Kuo used the levitating state of balloons as a metaphor for the various predicaments that Taiwan has faced from the past to the present. Employing balloons as symbols of universal human longing, Kuo reflected Taiwanese people's unremitting collective apprehension and sense of crisis. In his large painting Totem and Taboo - Floaters (2007), for example, he depicts a dozen or so young men and women full of vitality. Brimming with physical energy, they exhibit a vibrant, attractive physical condition and form a ritualistic rhythm of group dance. In the painting are three bright, beautiful, big balloons, suggesting a playful relationship with the young men and women. But no matter how hard the people might hit them, the balloons ultimately can only float listlessly in the air. They cannot fly very high or be hit very far. The strenuous physical exertion of the men and women in the painting contrasts with the balloons, which seem to remain unmoved. Kuo uses the image of balloons to symbolically refer to the current state of Taiwanese society. In other words, the contrasting images of floating balloons and bodies in motion form a sense of futility, of spinning one's wheels. In this way, he reflects the collective psychological state of anxiety that commonly exists in Taiwanese society.

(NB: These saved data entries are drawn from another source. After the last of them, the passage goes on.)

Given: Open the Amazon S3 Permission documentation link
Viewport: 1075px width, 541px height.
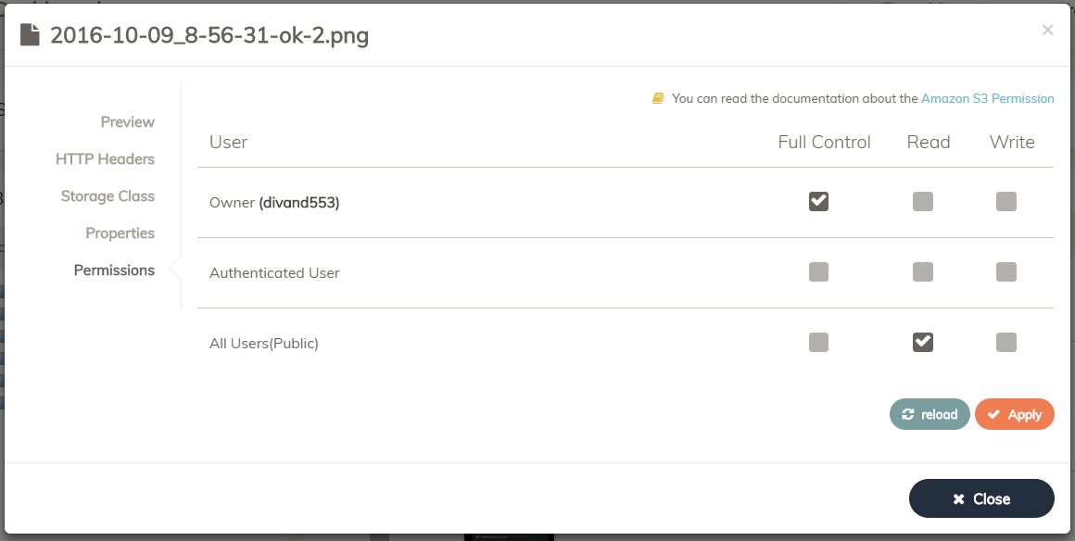Looking at the screenshot, I should pos(987,98).
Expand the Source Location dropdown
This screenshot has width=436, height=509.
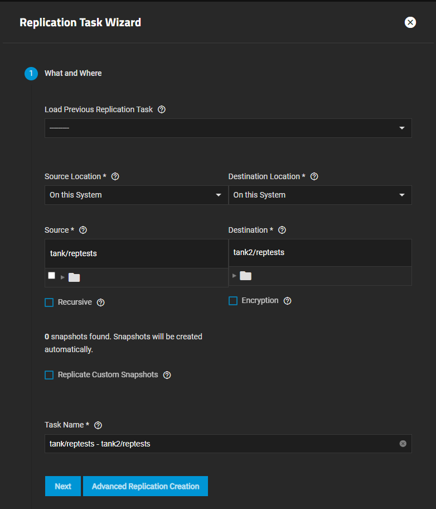pos(136,195)
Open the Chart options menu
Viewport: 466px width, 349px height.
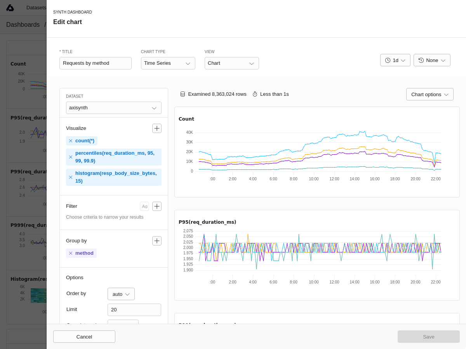[x=429, y=94]
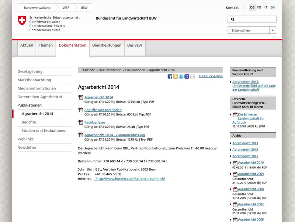Click inside the search input field
Viewport: 295px width, 222px height.
pos(254,19)
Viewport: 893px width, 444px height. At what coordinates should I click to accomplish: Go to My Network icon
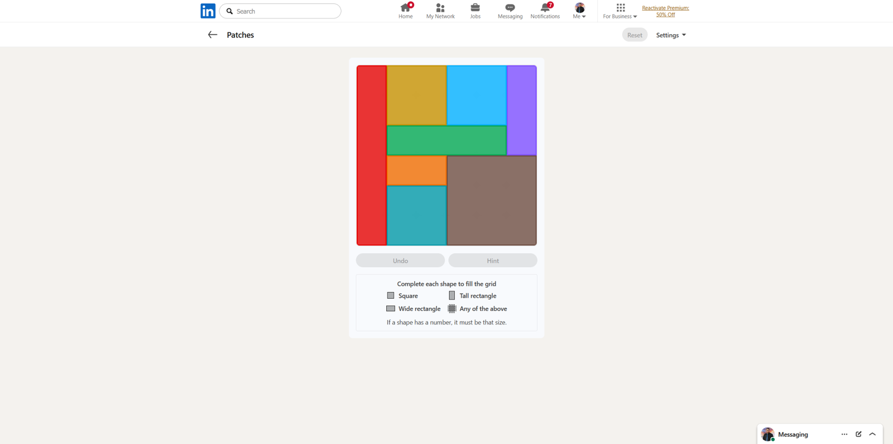point(440,8)

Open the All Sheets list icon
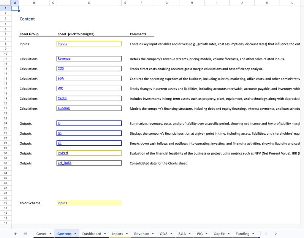[x=25, y=234]
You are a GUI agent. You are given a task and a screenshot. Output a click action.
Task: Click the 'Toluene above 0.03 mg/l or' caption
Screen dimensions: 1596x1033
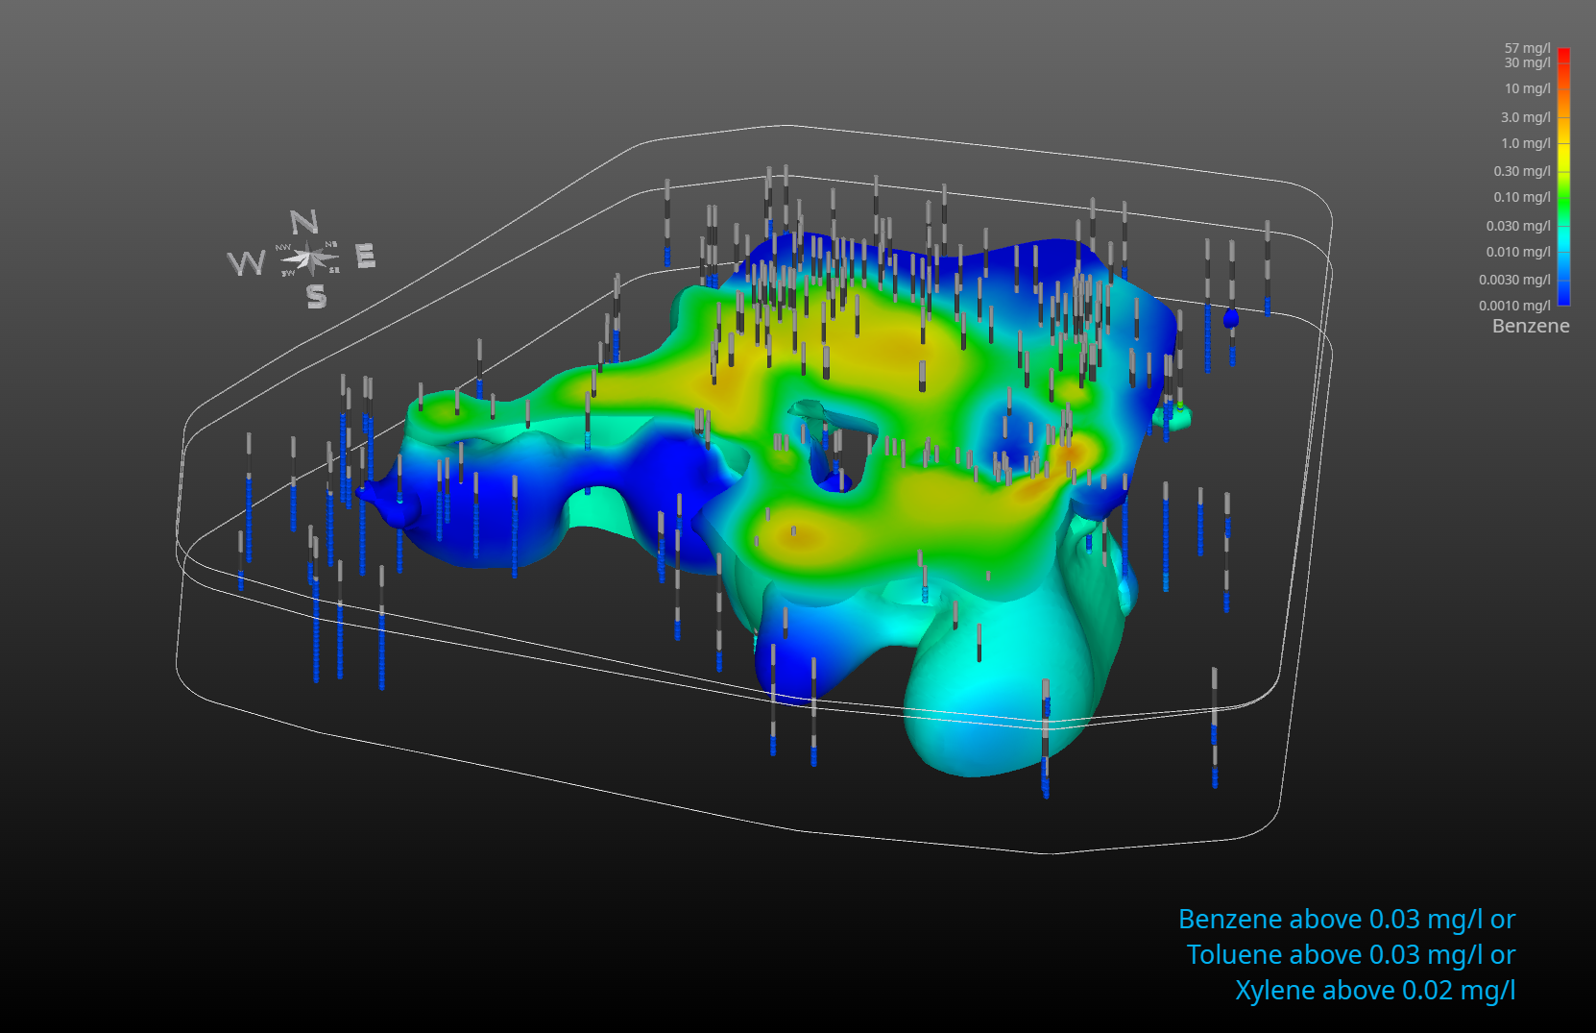pos(1350,955)
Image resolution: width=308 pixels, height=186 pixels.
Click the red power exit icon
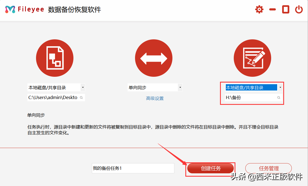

Looking back over the past 15 years, J.C. Kuo has presented a unified body of observations and depictions of Taiwanese society with a vision that bridges sociology and anthropology, in what could almost be called a succession of "thematic" solo exhibitions. Each of his exhibitions is an exposition on the phenomena of Taiwanese society.
In general, since the late 1980s, J.C. Kuo through his characteristically heavy, bold black lines, has produced a strikingly colorful style in the Taiwanese contemporary art world. He has acutely expressed a kind of brilliant, resplendent, heterogeneous form, making generous use of collaged, overlapping, juxtaposed shapes and images, forming a long sequence of images in which the realistic and the abstract coexist. Kuo's artworks have but one objective, to singularly unveil an irreversible contemporaneity, forcing the viewer to confront the present times, and return to the here and now. Consequently, his paintings possess a courageous spirit of "I am the now" and "Now is reality."
Looking back on the artistic life of J.C. Kuo, one might define him as a member of the first generation of artists born after World War II, and also one of Taiwan's first contemporary artists. His artistic cultivation and training, while highly eclectic, ultimately arose from a personal self-awareness and broad reading and experimentation. He continues to take the world as it is in the present day as the springboard of his creative consideration, and whether it be his concern for society or his development of a personal artistic vocabulary, always maintains a high degree of self-consciousness - and it is for this reason that his works always possess a pronounced quality of contemporary relevance.
Kuo's formal language also reflects the hybrid nature of Taiwanese culture. From the friction existing among Taiwanese, Chinese, Japanese and Western elements, he has generated an individual system that is visually vivid, powerful in expressive vocabulary, and highly charged with artistic tension. This quality that is both distinctly Taiwanese and decidedly international is seldom seen among artists of the same generation.
As an individualistic artist, J.C. Kuo has produced a cumulative body of artworks that affords us a glimpse into how the first generation of artists born and raised in Taiwan in the post-World War II era have explored the possibilities for a uniquely Taiwanese form of contemporary art.